Luiz Martins, faz uma fala um tanto quanto curiosa

“Na verdade, todos nós, enquanto Orquestra Filarmônica de Alagoas, toda a nossa gestão é também feita pelos próprios músicos. Isso é uma coisa muito interessante, porque, em se falando de Orquestra Filarmônica de Alagoas, é uma orquestra que nasceu em 2017 e nasceu fruto de um investimento que foi cortado. Então, era uma orquestra que fazia parte… Na verdade, a orquestra fazia parte da Universidade Federal de Alagoas e o investimento em bolsas foi cortado em uma determinada época e a gente resolveu fundar uma orquestra”. 

A fala é curiosa porque ele foi o único que não ficou defendendo o governo de Bolsonaro e sua política desastrada. Citou o corte de verbas para o setor da Educação, o que não é nenhuma novidade até aqui. Aliás, enquanto escrevia esse texto saiu a notícia que Milton Ribeiro pediu demissão

Martins continua sua fala dizendo que deveriam acabar os cortes de verbas e faz uma breve defesa da Lei Rouanet. 

Respondendo às perguntas

Bom, eu disse que responderia às perguntas enviadas pelos cidadãos e lidas durante a audiência e assim o fiz nos comentários das falas dos participantes, mas caso não tenha ficado claro seguem abaixo as respostas para cada pergunta

Thiago, todos gêneros musicais, brasileiros ou não, são potenciais fontes de transformação cultural, social, ambiental e política, para ficar por aqui. Não necessariamente um ou dois gêneros são mais atrativos, o que realmente importa é a forma como são elaboradas políticas públicas para fomentar essas práticas. E, é claro, o devido investimento na área especificamente.  

Daniela, até o momento não encontrei nenhuma política pública que eu possa citar para te dar de exemplo. 

Marcos, a criação de políticas públicas, o investimento maciço em educação, arte e cultura, são talvez, as únicas formas. 

Rayane, não há investimento.  

Flávio, seu comentário é um tanto quanto regionalista, não só o Brasil possui uma vasta cultura musical, gastronômica, et cetera. O que falta aqui no Brasil já escrevi acima. 

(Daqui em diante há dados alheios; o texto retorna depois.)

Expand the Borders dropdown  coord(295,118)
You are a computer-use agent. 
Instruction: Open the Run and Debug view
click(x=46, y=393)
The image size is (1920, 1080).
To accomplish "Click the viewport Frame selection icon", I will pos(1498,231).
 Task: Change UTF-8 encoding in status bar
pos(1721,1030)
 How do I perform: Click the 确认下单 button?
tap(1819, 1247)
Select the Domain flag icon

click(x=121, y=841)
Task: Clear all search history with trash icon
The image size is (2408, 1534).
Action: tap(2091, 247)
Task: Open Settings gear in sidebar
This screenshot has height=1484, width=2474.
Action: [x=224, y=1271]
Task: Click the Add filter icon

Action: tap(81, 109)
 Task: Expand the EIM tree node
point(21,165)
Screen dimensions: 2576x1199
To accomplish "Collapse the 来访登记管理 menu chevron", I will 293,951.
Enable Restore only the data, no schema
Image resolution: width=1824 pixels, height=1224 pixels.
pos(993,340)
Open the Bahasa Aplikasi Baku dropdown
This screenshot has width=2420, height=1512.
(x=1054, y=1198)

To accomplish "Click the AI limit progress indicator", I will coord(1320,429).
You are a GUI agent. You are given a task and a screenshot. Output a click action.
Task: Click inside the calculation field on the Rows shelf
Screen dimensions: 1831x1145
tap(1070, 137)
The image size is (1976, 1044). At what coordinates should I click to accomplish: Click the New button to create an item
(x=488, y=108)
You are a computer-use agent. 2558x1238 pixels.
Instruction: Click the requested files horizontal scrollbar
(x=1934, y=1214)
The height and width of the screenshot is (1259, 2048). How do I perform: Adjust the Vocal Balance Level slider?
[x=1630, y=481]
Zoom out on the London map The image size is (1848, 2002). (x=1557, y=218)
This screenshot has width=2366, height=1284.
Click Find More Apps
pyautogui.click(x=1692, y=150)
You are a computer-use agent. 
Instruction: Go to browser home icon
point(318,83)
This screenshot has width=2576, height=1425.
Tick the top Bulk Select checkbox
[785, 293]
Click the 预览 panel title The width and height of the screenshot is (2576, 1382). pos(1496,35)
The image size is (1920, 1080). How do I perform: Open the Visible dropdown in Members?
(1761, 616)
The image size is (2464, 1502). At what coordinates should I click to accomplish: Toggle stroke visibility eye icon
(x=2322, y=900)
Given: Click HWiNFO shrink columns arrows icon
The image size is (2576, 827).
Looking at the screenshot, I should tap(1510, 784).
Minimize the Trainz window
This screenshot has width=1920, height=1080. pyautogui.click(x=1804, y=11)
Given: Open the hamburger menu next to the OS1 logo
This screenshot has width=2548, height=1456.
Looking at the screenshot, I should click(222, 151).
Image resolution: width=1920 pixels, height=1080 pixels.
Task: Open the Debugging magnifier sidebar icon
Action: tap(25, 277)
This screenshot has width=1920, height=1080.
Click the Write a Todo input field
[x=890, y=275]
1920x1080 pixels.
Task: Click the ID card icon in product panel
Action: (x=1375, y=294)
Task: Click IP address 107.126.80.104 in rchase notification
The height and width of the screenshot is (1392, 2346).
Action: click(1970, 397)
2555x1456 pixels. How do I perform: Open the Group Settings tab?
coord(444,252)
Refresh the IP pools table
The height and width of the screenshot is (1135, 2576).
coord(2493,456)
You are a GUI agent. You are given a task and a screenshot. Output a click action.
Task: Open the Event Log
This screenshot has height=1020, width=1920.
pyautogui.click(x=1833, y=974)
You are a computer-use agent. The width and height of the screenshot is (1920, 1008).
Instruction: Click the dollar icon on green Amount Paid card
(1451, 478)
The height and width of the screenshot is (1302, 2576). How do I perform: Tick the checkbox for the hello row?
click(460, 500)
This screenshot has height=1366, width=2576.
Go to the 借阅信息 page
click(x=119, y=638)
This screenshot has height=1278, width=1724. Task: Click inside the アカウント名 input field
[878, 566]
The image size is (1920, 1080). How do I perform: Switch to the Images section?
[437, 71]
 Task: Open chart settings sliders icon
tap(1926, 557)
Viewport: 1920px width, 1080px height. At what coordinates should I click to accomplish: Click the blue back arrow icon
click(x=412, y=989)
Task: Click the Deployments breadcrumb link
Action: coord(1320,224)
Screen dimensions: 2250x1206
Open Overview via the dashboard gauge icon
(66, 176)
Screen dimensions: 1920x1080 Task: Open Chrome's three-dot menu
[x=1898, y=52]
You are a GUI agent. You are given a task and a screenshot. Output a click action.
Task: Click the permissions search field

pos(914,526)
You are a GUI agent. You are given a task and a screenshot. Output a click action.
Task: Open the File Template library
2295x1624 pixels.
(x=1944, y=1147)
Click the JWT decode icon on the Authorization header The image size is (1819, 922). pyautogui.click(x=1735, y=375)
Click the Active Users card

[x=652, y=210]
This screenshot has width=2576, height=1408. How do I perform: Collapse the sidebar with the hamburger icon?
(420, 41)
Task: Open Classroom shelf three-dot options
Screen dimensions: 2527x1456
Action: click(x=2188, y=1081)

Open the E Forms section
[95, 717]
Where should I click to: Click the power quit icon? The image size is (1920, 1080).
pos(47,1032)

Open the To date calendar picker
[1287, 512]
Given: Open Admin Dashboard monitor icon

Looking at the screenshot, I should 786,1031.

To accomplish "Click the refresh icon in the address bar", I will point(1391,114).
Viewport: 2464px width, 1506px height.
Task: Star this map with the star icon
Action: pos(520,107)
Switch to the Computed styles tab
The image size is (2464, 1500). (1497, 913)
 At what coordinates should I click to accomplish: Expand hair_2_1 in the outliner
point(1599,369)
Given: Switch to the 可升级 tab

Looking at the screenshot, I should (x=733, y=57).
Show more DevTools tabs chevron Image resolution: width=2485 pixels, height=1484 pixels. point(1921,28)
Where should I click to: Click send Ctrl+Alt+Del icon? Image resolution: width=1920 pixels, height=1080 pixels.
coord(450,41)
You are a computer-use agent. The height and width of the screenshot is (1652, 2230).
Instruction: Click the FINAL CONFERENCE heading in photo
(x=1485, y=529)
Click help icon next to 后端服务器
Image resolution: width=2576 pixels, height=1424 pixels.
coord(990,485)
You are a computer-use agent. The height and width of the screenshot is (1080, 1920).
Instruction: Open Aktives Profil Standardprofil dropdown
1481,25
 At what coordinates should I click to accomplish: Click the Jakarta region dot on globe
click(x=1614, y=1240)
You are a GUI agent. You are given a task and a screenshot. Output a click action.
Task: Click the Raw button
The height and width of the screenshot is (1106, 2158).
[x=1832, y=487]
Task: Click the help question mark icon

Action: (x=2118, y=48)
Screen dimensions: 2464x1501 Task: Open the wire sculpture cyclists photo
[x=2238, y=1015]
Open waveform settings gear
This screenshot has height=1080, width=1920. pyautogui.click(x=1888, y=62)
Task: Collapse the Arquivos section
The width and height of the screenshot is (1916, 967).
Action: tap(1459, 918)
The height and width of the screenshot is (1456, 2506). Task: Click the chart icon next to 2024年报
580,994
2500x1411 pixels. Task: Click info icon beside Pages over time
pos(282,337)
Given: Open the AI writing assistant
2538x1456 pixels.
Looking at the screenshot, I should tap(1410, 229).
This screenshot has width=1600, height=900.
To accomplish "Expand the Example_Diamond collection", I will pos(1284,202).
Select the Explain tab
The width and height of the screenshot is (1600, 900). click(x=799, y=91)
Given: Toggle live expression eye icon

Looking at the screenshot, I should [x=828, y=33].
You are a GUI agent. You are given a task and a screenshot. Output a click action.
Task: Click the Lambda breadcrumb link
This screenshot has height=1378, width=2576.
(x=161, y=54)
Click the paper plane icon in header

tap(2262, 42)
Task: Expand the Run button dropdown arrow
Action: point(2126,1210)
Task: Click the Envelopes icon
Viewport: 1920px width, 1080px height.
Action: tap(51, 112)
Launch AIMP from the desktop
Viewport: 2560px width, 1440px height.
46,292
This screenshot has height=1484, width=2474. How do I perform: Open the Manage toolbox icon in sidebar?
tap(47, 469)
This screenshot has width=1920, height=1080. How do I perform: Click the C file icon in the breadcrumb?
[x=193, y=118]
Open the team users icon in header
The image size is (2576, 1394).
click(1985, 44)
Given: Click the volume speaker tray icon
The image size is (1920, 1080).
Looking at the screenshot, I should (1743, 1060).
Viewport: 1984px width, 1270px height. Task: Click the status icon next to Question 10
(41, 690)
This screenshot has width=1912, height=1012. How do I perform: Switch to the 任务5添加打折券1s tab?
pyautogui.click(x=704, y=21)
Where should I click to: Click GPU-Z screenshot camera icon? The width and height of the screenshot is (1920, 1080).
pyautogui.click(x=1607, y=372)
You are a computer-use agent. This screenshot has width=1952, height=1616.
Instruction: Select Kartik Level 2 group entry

Vinicius, sim, até porque sem pessoas não há quem diga que existe música, não é mesmo? 

Quanto a pergunta que dá título a esse texto, fica o alerta. Todos sabemos da importância do setor cultural na economia do país. Por que Collor está tão interessado na Cultura? Descobriremos no decorrer das audiências do Senado Federal.